KB Article #181769

API Manager returns 503 until cache loaded, how to detect and add to healthchecklb

Problem

  • Calling API Manager hosted API shortly after startup or deploy returns 503 Service Unavailable, and trace log has ERROR line "Service temporarily unavailable".
  • Possibly also using jvm.xml setting com.axway.apimanager.api.data.cache=true.
  • Even if using ZDD settings and a load balancer to route traffic away from nodes under maintenance, this 503 status for API Manager APIs is sometimes seen after /healthchecklb starts returning 200 OK and other (non API Mgr) transactions on the instance are working.

Resolution

[Update for 7.7.Nov2022 and above. The way the cache loads has been redone.

The log line "Ready to accept requests" will no longer show, and the isCacheAvailable() method is no longer available. Cache loading has been optimized. If you do see bothersom temporary 503 Service Unavailable responses to APIs in relation to startup or deployment, please open a support case and reference RDAPI-29030.]



[Original text, applicable for prior versions.]

After an instance finishes starting or a deployment is done, the instance's traffic ports open up and the Health Check LB policy starts returning OK. However, API Manager may not be done loading it's local cache. During that time while the instance ports may be open, but API Manager is still loading, it will return 503 for API Manager APIs.

The trace log line INFO "API-Client-Cache - Ready to accept requests" is indicative of when the loading is complete.
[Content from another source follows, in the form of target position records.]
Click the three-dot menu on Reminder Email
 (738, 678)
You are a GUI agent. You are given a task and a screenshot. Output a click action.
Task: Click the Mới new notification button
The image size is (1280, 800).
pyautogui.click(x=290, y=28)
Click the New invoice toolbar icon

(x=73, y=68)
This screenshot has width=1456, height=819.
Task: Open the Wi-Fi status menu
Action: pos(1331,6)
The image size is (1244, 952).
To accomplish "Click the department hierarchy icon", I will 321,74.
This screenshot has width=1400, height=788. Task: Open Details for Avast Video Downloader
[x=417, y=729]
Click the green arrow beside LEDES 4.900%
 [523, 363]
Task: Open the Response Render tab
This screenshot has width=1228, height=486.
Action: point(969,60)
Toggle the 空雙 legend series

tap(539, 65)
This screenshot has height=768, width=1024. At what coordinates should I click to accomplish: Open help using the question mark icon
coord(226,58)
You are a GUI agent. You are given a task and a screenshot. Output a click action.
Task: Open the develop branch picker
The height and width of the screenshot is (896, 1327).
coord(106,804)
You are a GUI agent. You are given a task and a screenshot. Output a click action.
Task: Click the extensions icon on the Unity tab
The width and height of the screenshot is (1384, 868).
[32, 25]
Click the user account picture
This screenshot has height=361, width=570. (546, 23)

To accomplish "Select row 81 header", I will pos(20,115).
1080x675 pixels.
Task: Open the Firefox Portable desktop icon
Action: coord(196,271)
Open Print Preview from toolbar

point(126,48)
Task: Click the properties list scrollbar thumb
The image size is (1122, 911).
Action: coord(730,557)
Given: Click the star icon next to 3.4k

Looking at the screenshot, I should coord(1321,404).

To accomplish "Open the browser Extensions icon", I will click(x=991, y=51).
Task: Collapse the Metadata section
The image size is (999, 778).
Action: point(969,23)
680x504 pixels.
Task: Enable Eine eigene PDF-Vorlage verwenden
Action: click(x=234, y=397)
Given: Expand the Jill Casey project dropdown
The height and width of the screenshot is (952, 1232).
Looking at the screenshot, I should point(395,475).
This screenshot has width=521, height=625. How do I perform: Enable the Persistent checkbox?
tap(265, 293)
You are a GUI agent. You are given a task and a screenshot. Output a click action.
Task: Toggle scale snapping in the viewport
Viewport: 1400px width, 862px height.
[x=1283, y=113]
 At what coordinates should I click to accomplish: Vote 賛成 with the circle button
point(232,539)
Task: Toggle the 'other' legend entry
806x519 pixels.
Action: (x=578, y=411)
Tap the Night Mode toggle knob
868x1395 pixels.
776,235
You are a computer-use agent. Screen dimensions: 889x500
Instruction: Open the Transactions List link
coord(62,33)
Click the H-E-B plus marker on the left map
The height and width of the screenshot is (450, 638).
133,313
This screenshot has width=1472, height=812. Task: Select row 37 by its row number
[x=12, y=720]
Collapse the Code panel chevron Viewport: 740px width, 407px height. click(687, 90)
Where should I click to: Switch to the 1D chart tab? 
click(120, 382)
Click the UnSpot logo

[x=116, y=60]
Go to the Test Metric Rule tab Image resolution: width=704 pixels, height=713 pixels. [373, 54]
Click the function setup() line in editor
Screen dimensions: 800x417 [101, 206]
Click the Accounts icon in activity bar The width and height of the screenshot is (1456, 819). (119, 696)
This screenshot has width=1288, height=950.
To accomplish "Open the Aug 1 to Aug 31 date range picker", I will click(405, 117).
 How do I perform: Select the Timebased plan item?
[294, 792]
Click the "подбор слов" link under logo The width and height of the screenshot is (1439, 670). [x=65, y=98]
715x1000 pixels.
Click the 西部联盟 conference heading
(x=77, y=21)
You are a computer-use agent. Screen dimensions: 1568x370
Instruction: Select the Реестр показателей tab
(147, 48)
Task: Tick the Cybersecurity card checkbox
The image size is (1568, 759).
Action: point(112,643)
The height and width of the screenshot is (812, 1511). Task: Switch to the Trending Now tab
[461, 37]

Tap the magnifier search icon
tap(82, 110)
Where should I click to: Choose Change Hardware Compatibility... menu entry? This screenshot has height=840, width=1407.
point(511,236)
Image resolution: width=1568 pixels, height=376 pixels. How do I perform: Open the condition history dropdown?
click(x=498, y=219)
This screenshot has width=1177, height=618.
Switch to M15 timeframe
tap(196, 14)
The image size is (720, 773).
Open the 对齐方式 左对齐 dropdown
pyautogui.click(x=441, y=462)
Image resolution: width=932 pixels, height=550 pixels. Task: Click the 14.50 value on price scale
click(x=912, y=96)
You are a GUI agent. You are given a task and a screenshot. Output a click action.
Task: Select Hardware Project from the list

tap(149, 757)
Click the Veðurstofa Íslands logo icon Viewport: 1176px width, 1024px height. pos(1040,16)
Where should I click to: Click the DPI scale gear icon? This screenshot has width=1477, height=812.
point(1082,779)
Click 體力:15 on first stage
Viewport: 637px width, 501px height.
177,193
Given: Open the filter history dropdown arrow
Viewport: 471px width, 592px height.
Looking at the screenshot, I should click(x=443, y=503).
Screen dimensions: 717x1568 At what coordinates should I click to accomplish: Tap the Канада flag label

If desired and using ZDD and /healthchecklb as part of your traffic routing. You can modify the Health Check LB policy to check not only the instance status (apigw.maintenance.ongoing) but also if the API manager cache is finished loading.


Scripting filter example (javascript):


function invoke(msg) {
var ACC = com.vordel.apiportal.config.PortalConfiguration.getInstance().getApiClientCache();
msg.put("apiMgr.cache.loaded", (ACC.isCacheAvailable() ? "true" : "false") );
return ACC.isCacheAvailable();
}


Cautions:

  1. For brevity, the example does not include best practices like null checking or try catch block.
  2. The PortalConfiguration class is not officially documented, and thus not "supported". So the current usage of this class to get at the cache status is subject to change by some future product update.
  3. The Health Check LB policy is one of the built in policies, it could be updated / overwritten by some future product update if that policy is enhanced.
  4. The likelihood of 2# happening is low. Having to possibly make this small change again for #3 is low impact.